Brdjanin Appeals Conviction

Former regional commander claims he had no influence over army and police.

Brdjanin Appeals Conviction

Former regional commander claims he had no influence over army and police.

Monday, 11 December, 2006
Radoslav Brdjanin this week denied that as former president of the crisis staff in the so-called Autonomous Region of Krajina, ARK, he was responsible for failing to prevent war crimes committed during the conflict in former Yugoslavia.



The former Bosnian Serb official is appealing his conviction and 32-year prison sentence for the persecution, murder and torture of the non-Serb population in northwestern Bosnia in 1992.



The prosecution maintains that as the highest civilian authority in ARK, Brdjanin had a duty under international humanitarian law to ensure the non-Serbian prisoners of war were protected. Prosecutors also say that as head of the regional government he had de facto authority over the police and great influence over the army.



John Ackerman, for the defence, said Brdjanin’s duty to defend the prisoners of war did not exist “unless the act could effect something”. Rejecting the prosecution’s “chain of circumstantial evidence”, Ackerman said that unless it could be found that acting would have had a beneficial effect it is not possible to condemn Brdjanin.
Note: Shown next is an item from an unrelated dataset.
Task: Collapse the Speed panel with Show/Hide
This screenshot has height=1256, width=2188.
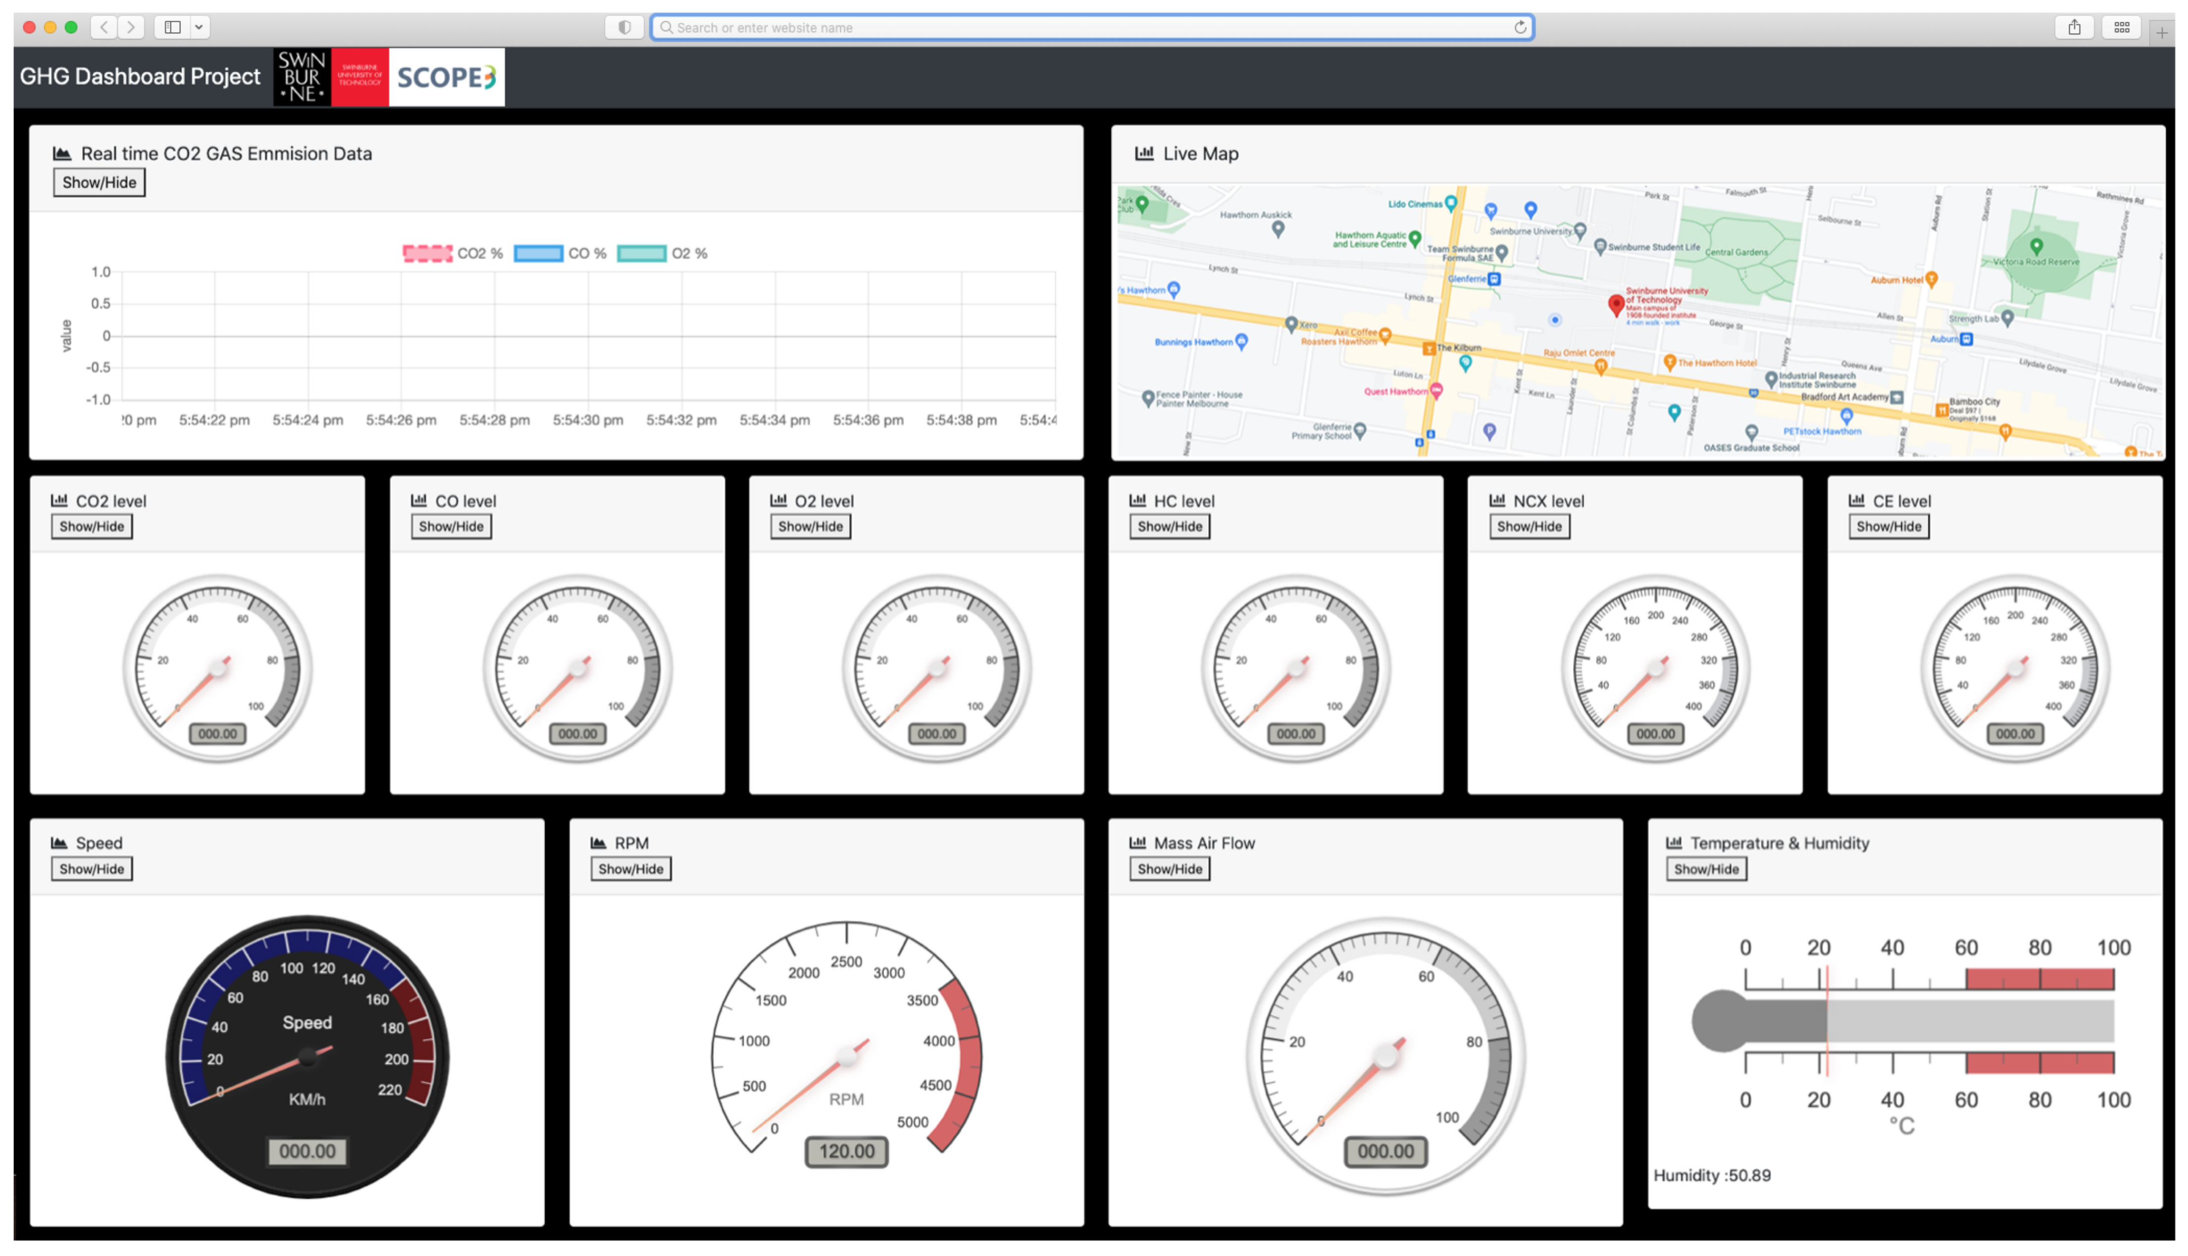Action: click(91, 869)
Brdjanin said he did not have power over the police and the army. And he said that representatives of the international community like the Red Cross never addressed him, which they would have done had he carried the status claimed by the prosecution.
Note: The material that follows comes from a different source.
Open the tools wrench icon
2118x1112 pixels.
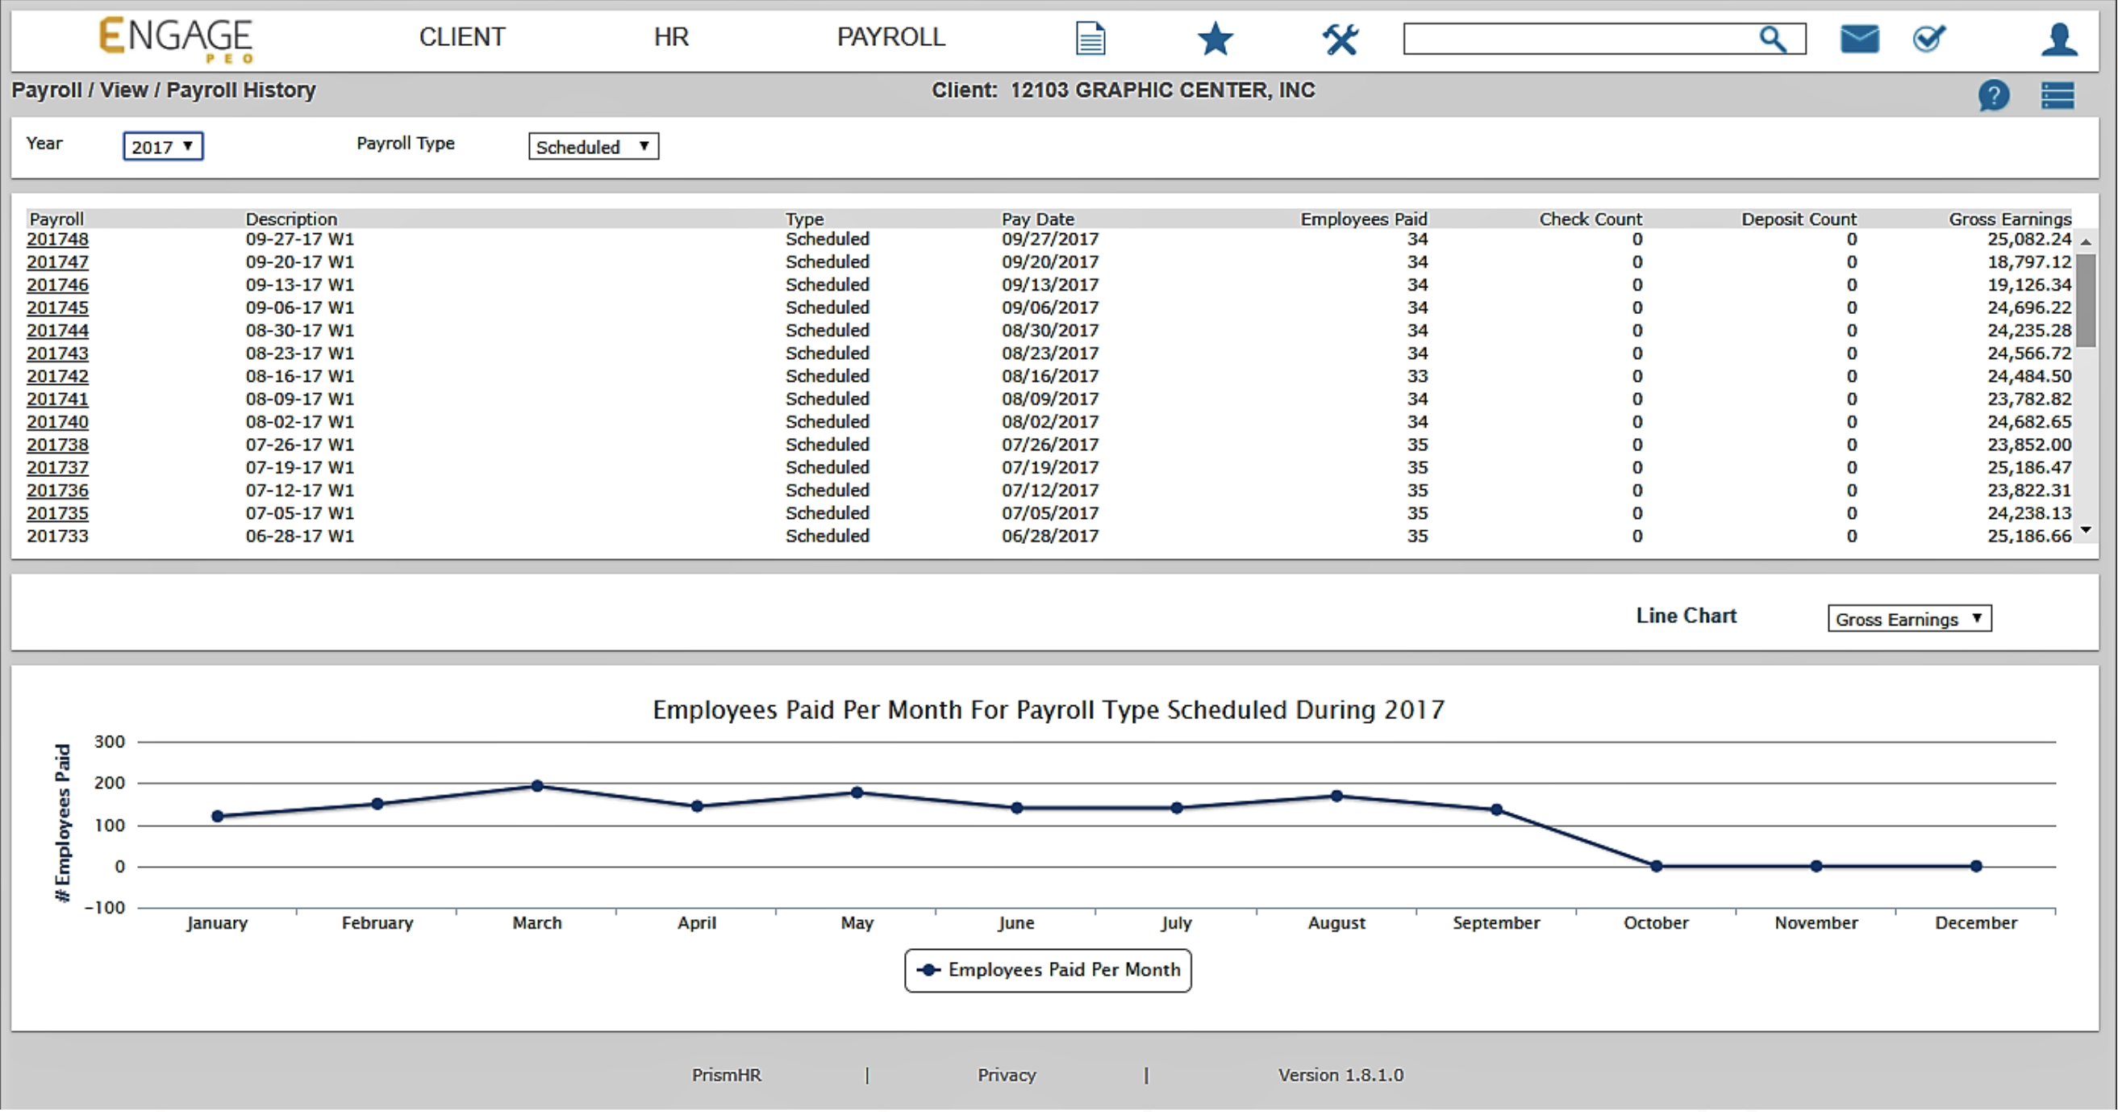tap(1340, 39)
“It is only when people need to be blamed that it is said that I headed the government,” he told the tribunal.



Brdjanin went on to explain that crimes are kept secret during a war and he was not aware of them going on, hence his failure to prevent them. “It is absurd to think I was aware of everything going on,” he said.



Brdjanin emphasised his role as “a thorn in the side” of people who profited from the war in the Balkans and that he “deeply regretted that so many people fell victim to the war while certain individuals were making themselves rich”.



Simon Jennings is an IWPR reporter in London.